Recently it came to light that they were selling a couple of homeopathic remedies advertised as being malarial prophylactics. Now it’s one thing to claim homeopathy might cure your hay fever or stop dandruff, but it’s quite another to claim it will stop you getting malaria. Every year malaria kills over a million people and up to 500 million people are affected by it. That’s a pretty serious disease. The BBC’s ‘Inside Out’ programme took it upon themselves to investigate why Neal’s Yard were able to sell such products – the clip is below.

The best bit is at around 5 minutes in, where Susan Curtis, Neal’s Yard’s medicine director tries to justify the chain selling the anti-malaria remedies. Her reasoning is akin to the episode of The Simpsons where Lisa convinces Homer to buy a rock that wards off bears (or possibly tigers, something with big teeth and claws anyway). ‘How do I know it works’ asks Homer? ‘Well, you don’t see any bears around here do you’? Sold!

Curtis claiming that the remedies work because she used them when she went to India and didn’t get malaria is priceless. She couldn’t even say whether she was bitten by a malarial mosquito – then gets the hump and walks out of the interview. Not much of an advocate for Neal’s Yard. As a side note I’ve just been in India for six months, took absolutely no anti-malarial medication at all (perhaps foolishly) and also didn’t get malaria. I’m not sure what Curtis would make of that.

The upshot? Neal’s Yard were found to be acting illegally and were forced to remove the two remedies from their shelves, although scarily they had been available for the last twenty years!

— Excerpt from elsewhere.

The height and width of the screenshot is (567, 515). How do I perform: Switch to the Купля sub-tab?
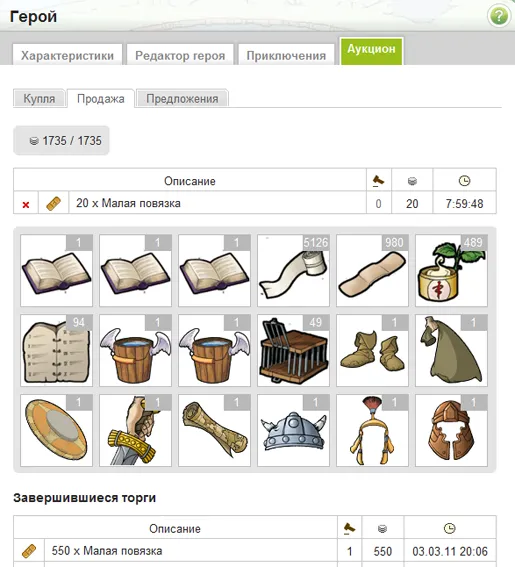[x=39, y=98]
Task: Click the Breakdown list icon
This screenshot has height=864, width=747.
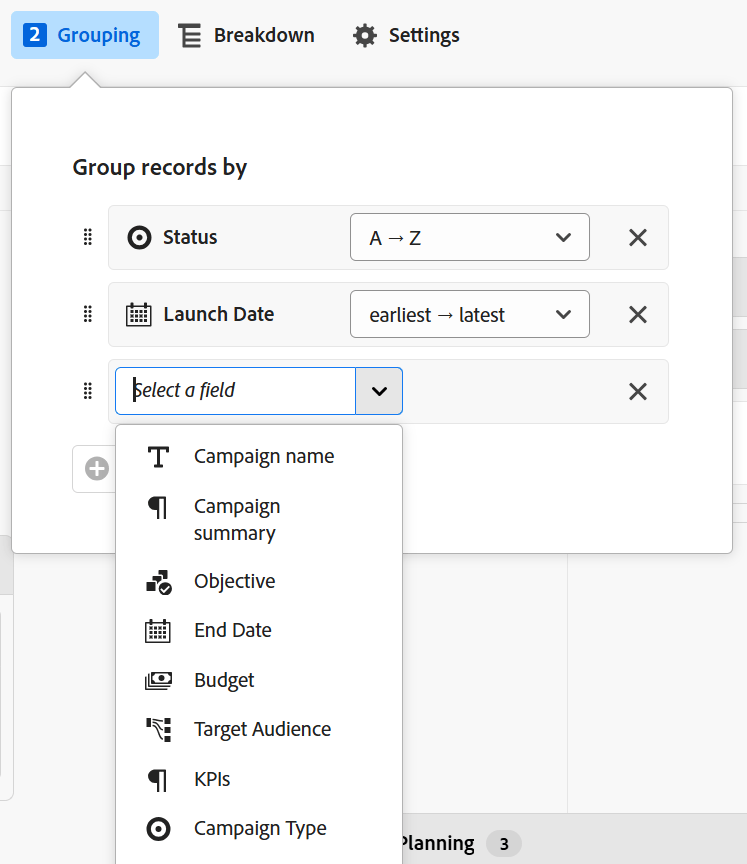Action: click(189, 34)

The second case involved The University of Westminster in London being forced to scrap it’s BSc degree in Homeopathy. Now I was fairly amazed they even offered such a course but apparently they did, partly justifying it by claiming a third of teaching involved detailed biomedical studies. It attracted a fair amount of flak from others in the academic world but not enough for the course to be stopped. In fact what killed it off finally was the encouraging fact they just couldn’t get enough students signed up to justify running it. Reason for optimism indeed!